(Exercise aim):
Carry on the passage about how people waste their free time, starting after its last sentence.

(Source passage):
Upon its arrival from Amazon, I eagerly opened and flicked through Flow. Just as sometimes you’re sitting in an audience and you feel that the speaker is talking directly to you, so it was with the section ‘The Waste of Free Time’ (p.162-3). Here’s my abridgement of that short section. Do you recognise yourself in it? I do!

Ironically, jobs are actually easier to enjoy than free time, because like flow activities they have built-in goals, feedback, rules, and challenges, all of which encourage one to become involved in one’s work, to concentrate, and lose oneself in it. Free time, on the other hand, is unstructured, and requires much greater effort to be shaped into something that can be enjoyed.

The tremendous leisure industry that has arisen in the last few generations has been designed to help fill our free time with enjoyable experiences. Nevertheless, instead of using our physical and mental resources to experience flow, most of us spend many hours each week watching celebrated athletes playing in enormous stadiums. Instead of making music, we listen to platinum records cut by millionaire musicians. Instead of making art, we got to admire paintings that brought in the highest bids at the latest auction. We do not run risks acting on our beliefs, but occupy hours each day watching actors who pretend to have adventures, engaged in mock-meaningful action.

(Source material):
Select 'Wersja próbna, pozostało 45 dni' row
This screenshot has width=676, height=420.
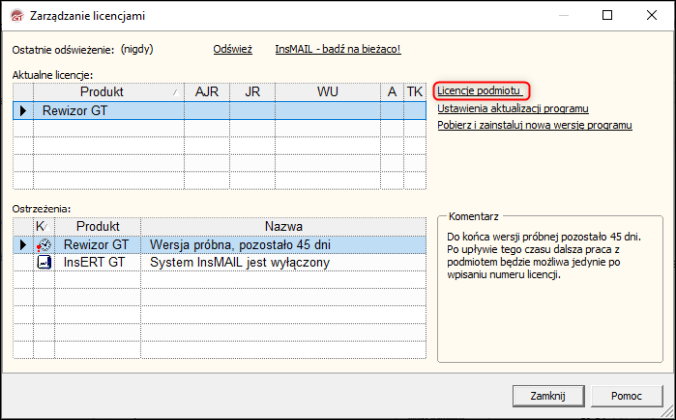pos(239,244)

(Right answer):
The flow experience that results from the use of skills leads to growth; passive entertainment leads nowhere. Collectively we are wasting each year the equivalent of millions of years of human consciousness. The energy that could be used to focus on complex goals, to provide for enjoyable growth, is squandered on patterns of stimulation that only mimic reality. Mass leisure, mass culture, and even high culture when only attended to passively and for extrinsic reasons – such as the wish to flaunt one’s status – are parasites of the mind. They absorb psychic energy without providing substantive strength in return. They leave us more exhausted, more disheartened than we were before.

Most jobs and many leisure activities – especially those involving the passive consumption of mass media – are not designed to make us happy and strong. Their purpose is to make money for someone else. If we allow them to, they can suck out the marrow of our lives, leaving us only feeble husks.

Eloquently put, I’m sure you’ll agree! It reminded me somewhat of Orwell’s Nineteen Eighty-Four in terms of the vision it conjures of a mass ‘citizenry’ obediently doing what the guiding voice behind the media they consume tell them to do.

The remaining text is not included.